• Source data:
"""
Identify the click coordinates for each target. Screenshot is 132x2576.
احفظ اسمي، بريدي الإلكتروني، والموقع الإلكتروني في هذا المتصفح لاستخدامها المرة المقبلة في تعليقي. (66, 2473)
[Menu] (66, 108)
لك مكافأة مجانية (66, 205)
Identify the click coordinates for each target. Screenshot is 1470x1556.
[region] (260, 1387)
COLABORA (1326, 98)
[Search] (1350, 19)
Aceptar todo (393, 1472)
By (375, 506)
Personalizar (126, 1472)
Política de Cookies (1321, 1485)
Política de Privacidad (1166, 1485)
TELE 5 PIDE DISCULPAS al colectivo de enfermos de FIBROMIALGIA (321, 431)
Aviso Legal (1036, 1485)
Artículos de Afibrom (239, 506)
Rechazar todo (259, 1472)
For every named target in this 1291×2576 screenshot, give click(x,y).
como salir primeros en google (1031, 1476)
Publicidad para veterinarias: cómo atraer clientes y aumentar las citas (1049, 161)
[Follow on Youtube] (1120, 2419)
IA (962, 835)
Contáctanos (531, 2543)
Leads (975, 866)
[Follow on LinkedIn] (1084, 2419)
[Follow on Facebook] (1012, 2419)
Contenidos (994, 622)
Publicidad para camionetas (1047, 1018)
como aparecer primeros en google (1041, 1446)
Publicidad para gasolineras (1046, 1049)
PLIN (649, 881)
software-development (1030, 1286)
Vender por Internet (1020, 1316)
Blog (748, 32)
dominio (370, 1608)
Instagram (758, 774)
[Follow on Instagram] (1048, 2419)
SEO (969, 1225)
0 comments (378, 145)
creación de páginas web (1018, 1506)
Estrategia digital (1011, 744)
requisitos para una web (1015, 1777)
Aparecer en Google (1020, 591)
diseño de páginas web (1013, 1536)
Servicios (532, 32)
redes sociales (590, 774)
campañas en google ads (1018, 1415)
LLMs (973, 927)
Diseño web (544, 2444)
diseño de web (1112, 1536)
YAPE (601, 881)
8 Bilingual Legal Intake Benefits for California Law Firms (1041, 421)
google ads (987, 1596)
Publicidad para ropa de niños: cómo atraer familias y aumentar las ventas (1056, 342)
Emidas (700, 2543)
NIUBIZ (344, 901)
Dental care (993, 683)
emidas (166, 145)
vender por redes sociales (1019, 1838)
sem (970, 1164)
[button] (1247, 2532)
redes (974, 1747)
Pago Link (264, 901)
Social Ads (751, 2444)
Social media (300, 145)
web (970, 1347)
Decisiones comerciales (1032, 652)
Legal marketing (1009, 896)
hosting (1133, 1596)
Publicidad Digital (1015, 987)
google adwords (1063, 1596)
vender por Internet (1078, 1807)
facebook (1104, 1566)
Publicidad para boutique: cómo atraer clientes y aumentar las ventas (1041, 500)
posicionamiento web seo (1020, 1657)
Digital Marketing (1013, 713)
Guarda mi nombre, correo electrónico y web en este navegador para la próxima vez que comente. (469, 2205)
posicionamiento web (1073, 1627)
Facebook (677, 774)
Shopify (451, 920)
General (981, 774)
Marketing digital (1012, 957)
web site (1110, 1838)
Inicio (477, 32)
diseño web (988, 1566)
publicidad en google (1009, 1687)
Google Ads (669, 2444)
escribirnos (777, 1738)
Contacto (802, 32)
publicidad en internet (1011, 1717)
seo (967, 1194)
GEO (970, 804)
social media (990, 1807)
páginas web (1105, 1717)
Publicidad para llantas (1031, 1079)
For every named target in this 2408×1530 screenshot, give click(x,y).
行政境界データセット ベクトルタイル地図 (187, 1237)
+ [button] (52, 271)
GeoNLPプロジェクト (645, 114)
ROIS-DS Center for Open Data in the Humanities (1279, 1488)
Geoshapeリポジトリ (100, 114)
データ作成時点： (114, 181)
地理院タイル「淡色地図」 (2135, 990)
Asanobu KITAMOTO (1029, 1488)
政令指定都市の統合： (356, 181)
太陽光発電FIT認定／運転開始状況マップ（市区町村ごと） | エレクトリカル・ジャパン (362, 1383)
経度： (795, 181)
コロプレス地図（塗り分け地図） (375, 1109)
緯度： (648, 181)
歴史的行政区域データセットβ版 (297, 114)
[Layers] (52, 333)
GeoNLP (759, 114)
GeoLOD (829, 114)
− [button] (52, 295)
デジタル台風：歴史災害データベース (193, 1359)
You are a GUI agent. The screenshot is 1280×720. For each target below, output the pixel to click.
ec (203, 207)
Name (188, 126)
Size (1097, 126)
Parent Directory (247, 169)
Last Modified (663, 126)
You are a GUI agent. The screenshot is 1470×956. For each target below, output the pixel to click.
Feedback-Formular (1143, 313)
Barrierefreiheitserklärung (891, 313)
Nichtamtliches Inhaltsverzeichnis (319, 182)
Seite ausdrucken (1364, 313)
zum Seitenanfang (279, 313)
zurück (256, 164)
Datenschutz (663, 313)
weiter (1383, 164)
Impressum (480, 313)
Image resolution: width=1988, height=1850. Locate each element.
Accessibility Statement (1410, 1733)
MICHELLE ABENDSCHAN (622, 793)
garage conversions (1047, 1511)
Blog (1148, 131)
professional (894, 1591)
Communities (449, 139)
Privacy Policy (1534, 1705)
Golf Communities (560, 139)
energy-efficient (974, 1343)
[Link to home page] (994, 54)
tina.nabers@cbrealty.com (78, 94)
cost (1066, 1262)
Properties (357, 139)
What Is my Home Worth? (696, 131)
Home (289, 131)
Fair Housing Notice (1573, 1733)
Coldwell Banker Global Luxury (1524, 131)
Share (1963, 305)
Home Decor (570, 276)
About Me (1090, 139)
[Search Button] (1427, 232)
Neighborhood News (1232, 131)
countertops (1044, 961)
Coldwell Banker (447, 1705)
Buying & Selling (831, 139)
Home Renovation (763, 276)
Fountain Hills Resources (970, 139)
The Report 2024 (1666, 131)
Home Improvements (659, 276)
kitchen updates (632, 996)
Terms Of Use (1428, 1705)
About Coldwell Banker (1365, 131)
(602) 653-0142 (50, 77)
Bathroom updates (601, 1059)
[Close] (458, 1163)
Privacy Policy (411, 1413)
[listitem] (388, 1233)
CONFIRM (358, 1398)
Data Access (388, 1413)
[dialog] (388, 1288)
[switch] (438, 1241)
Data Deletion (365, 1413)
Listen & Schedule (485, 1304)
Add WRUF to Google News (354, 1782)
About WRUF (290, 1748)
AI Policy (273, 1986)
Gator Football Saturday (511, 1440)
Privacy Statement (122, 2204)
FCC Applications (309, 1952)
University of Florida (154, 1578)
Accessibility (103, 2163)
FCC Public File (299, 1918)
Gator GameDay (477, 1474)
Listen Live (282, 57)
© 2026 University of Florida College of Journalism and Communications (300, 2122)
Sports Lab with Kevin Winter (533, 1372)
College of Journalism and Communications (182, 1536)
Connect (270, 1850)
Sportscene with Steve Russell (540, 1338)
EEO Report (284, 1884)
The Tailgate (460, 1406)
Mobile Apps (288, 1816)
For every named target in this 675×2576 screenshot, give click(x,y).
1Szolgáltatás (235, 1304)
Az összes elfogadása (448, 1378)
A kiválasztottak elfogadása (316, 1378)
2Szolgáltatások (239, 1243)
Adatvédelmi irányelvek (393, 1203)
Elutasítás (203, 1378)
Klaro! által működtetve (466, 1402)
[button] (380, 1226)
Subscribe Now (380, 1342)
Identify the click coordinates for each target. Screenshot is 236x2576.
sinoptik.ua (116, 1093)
"""
• TASK OBJECTIVE: Return only the lines between the one holding "Blog (1148, 131)" and the one holding "Home Renovation (763, 276)", inclusive, exactly as they appear above.

• ANSWER TO THE PROBLEM:
Blog (1148, 131)
professional (894, 1591)
Communities (449, 139)
Privacy Policy (1534, 1705)
Golf Communities (560, 139)
energy-efficient (974, 1343)
[Link to home page] (994, 54)
tina.nabers@cbrealty.com (78, 94)
cost (1066, 1262)
Properties (357, 139)
What Is my Home Worth? (696, 131)
Home (289, 131)
Fair Housing Notice (1573, 1733)
Coldwell Banker Global Luxury (1524, 131)
Share (1963, 305)
Home Decor (570, 276)
About Me (1090, 139)
[Search Button] (1427, 232)
Neighborhood News (1232, 131)
countertops (1044, 961)
Coldwell Banker (447, 1705)
Buying & Selling (831, 139)
Home Renovation (763, 276)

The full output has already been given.